### [Work request]
Go through the data below and gather each line containing "agent".

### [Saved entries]

****************

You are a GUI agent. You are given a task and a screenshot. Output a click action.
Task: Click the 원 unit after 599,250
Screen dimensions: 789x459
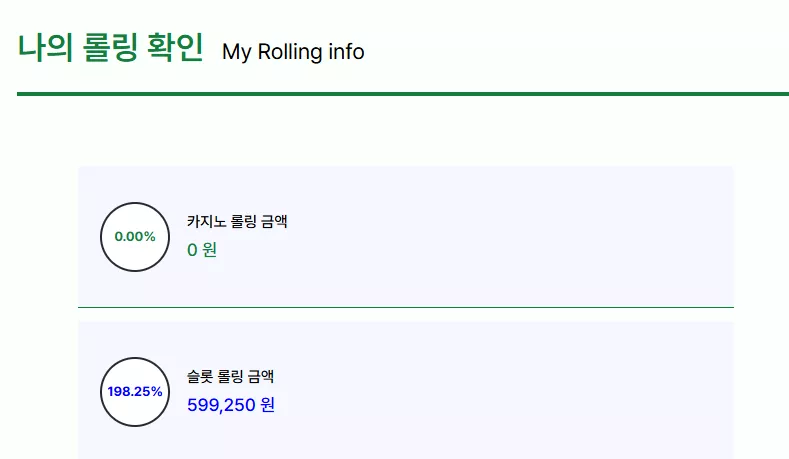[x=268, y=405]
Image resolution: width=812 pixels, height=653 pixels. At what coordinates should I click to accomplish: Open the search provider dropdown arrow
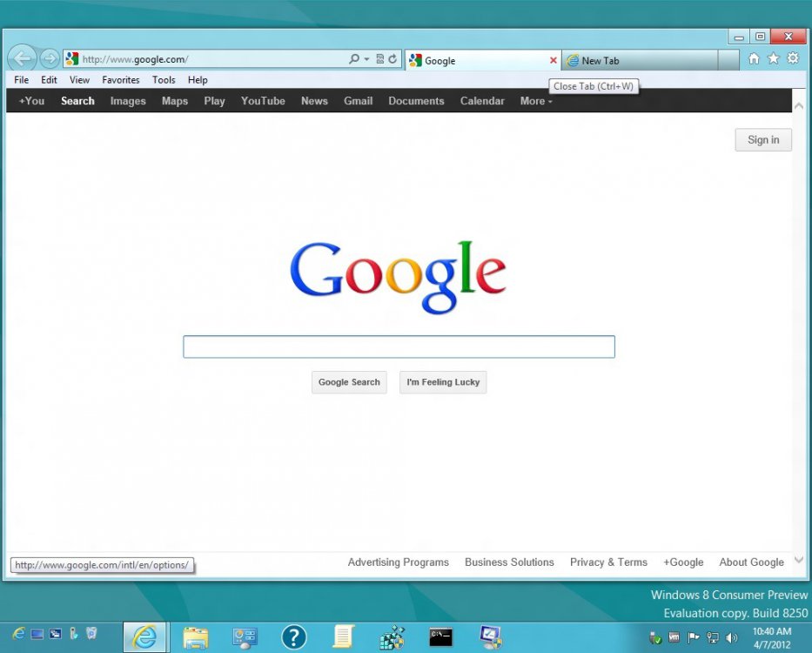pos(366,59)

****************

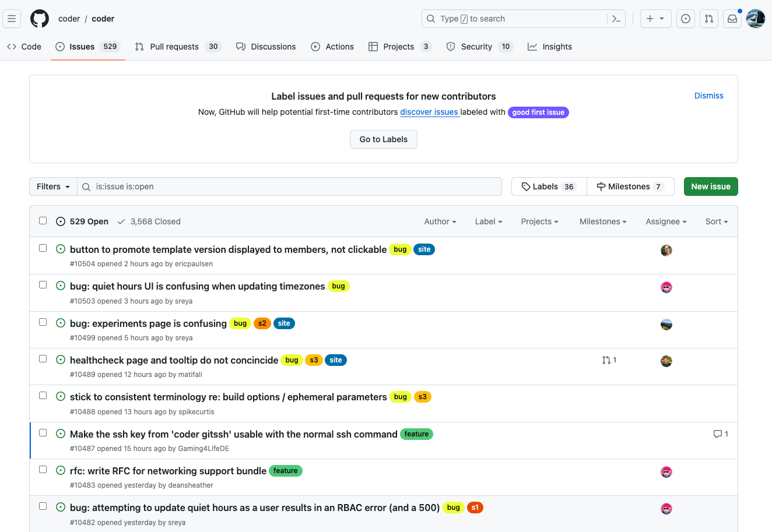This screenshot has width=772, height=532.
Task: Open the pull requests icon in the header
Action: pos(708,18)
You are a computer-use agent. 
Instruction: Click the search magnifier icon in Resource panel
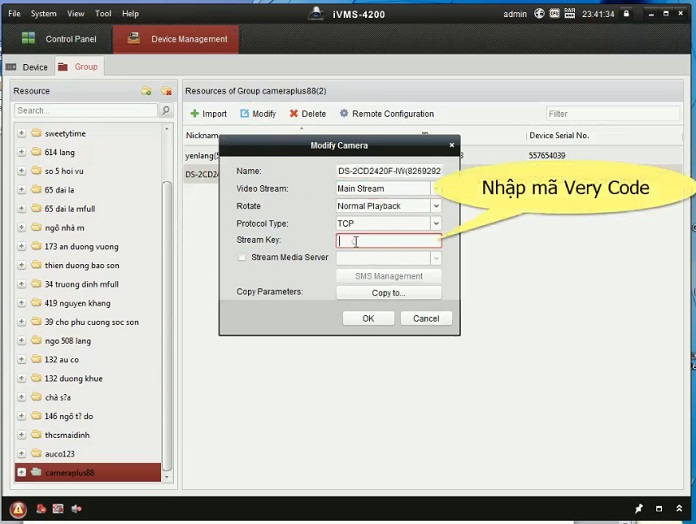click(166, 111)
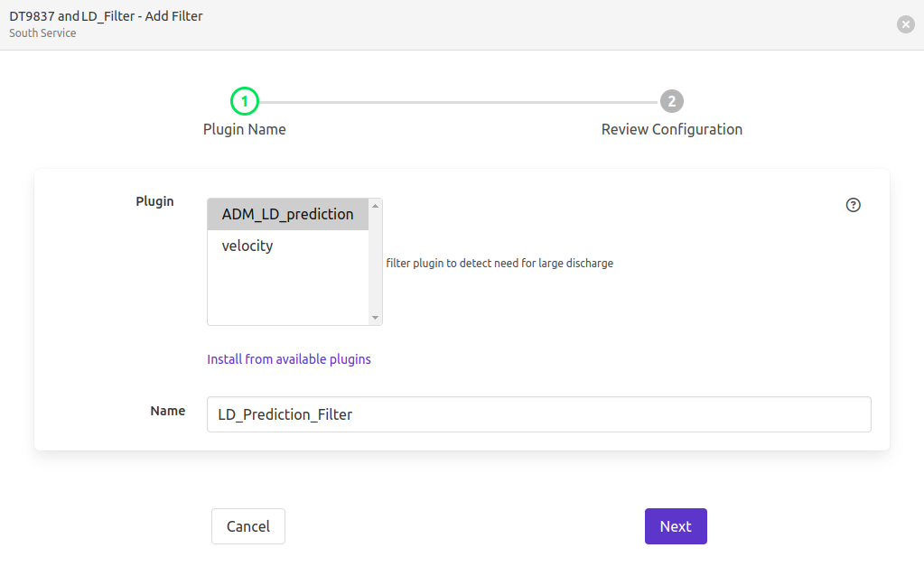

****************

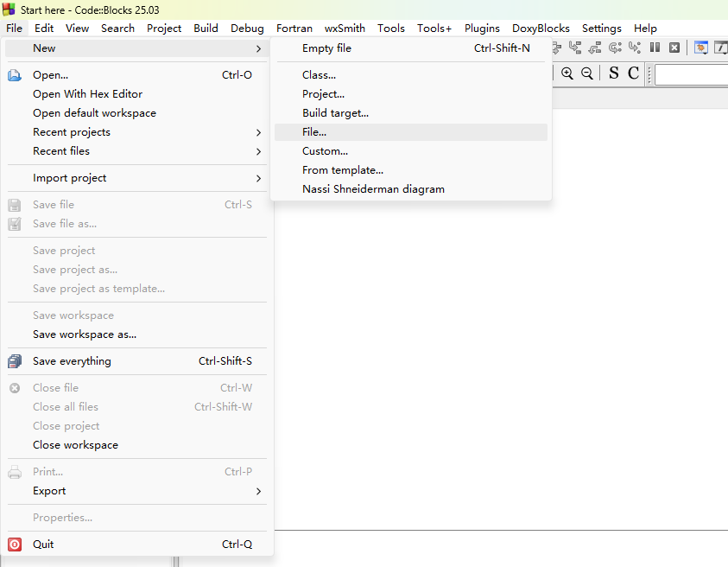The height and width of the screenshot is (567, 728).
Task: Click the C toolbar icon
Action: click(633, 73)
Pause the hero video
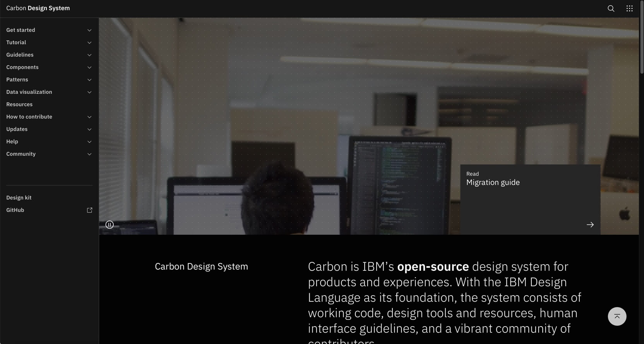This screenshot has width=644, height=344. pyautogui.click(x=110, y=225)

****************

### [Answer for the task]
You are a GUI agent. You are given a task and a screenshot. Output a click action.
You are a computer-use agent. 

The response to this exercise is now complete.